Kekhawatiran kakak ipar

Farhan membuka pintu ruang rawat istrinya. Dia menatap anaknya yang sedang menangis pilu di samping ibunya.

"Umi, Umi harus kuat Umi. Hiks...hiks...hiks..." ucap Laila yang sejak tadi masih menguatkan ibunya.

Amira tidak bisa menatap dengan jelas anaknya. Entah kenapa pandangan Amira jadi sedikit kabur. Hanya bola matanya saja yang sejak tadi melirik ke sana kemari.Sementara lehernya, belum bisa untuk bergerak. Begitu juga tulang dada dan tulang di kakinya, masih terasa sangat nyeri.

Amira mendengar suara Farhan dan tangisan Laila. Namun Amira masih sulit untuk bicara, karena sejak tadi dia hanya bisa menahan sakit di beberapa bagian tubuhnya yang terluka.

"Laila, sabar ya," ucap Farhan yang sudah berdiri di sisi Laila.

Laila menatap ayahnya lekat dan menangis.

"Bi, aku kasihan sama Umi Bi. Umi sepertinya nggak dengar aku ngomong. Umi dari tadi cuma nangis dan nyebut-nyebut nama Fauzan. Umi nggak mau nyahutin ucapan Laila," ucap Laila menuturkan di sela-sela tangisannya.

Farhan merangkul bahu Laila dan mengajak Laila menjauh dari ibunya. Farhan harap, Amira tidak mendengar obrolannya dengan Laila.

"Umi kamu belum bisa di ajak komunikasi Nak. Dia masih sakit. Tunggu saja sampai Umi di operasi ya," ucap Farhan lirih.

Laila terkejut dan membelalakkan matanya saat mendengar ucapan ayahnya.

"Apa! di operasi? jadi Umi mau di operasi Abi?" tanya Laila yang sudah menunjukan tampang serius.

Farhan menempelkan jari telunjuknya di bibirnya.

"Sssttt. Jangan kencang-kencang bicaranya Nak. Nanti Umi kamu dengar. Bisa sedih dia nanti,"

"Iya Bi." Laila sudah merendahkan nada bicaranya.

"Iya Nak. Besok, Umi kamu akan di operasi. Kata dokter, Umi kamu harus di operasi karena banyak keretakan di bagian tubuhnya. Terutama di bagian kakinya," lanjut Farhan.

"Retak? apanya yang retak Bi?" tanya Laila penasaran.

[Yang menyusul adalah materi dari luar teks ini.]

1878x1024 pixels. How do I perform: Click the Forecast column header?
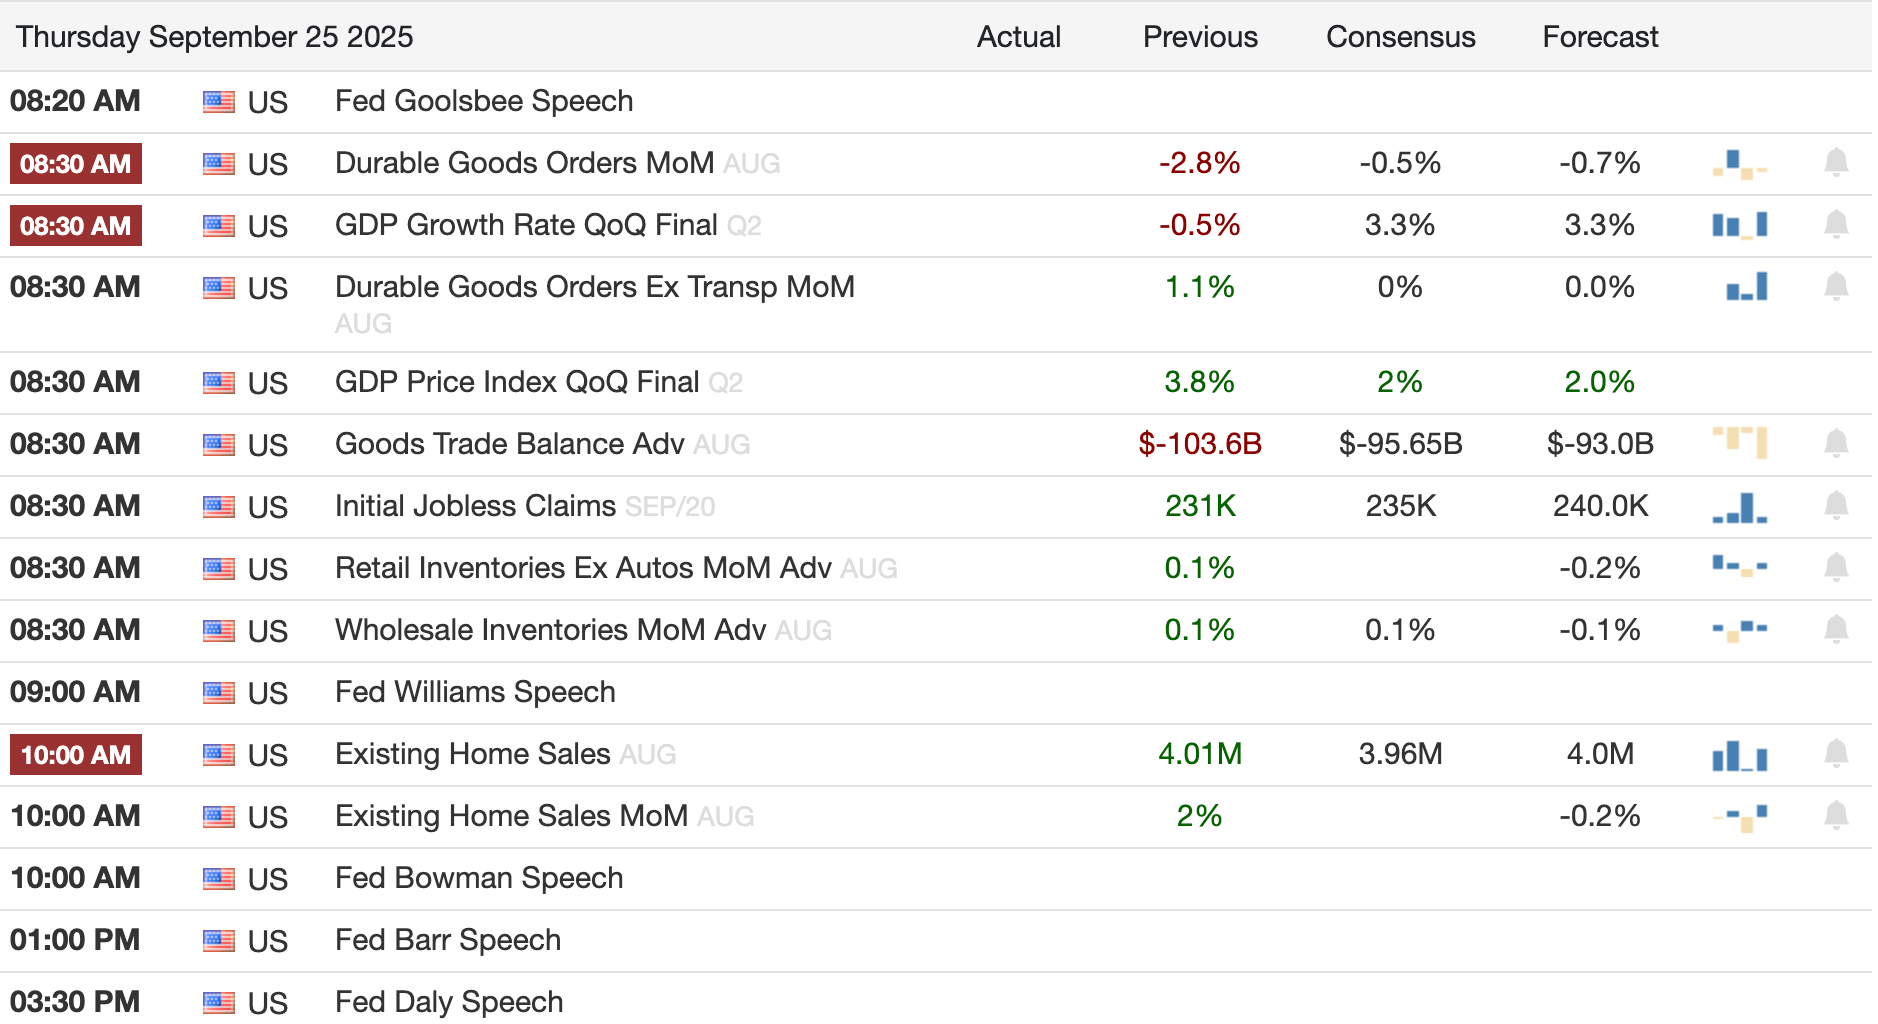pyautogui.click(x=1599, y=37)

"Tulang leher Umi kamu retak. Dan tulang di kedua kaki Umi kamu patah. Dan Umi kamu harus segera di operasi," ucap Farhan kembali menjelaskan.

"Ya Allah Bi. Separah itu kah kondisi Umi. Kenapa harus Umi Bi, kenapa nggak Laila aja yang gantiin Umi. Laila nggak tega melihat Umi kesakitan seperti ini. Andai Laila bisa menggantikan Umi."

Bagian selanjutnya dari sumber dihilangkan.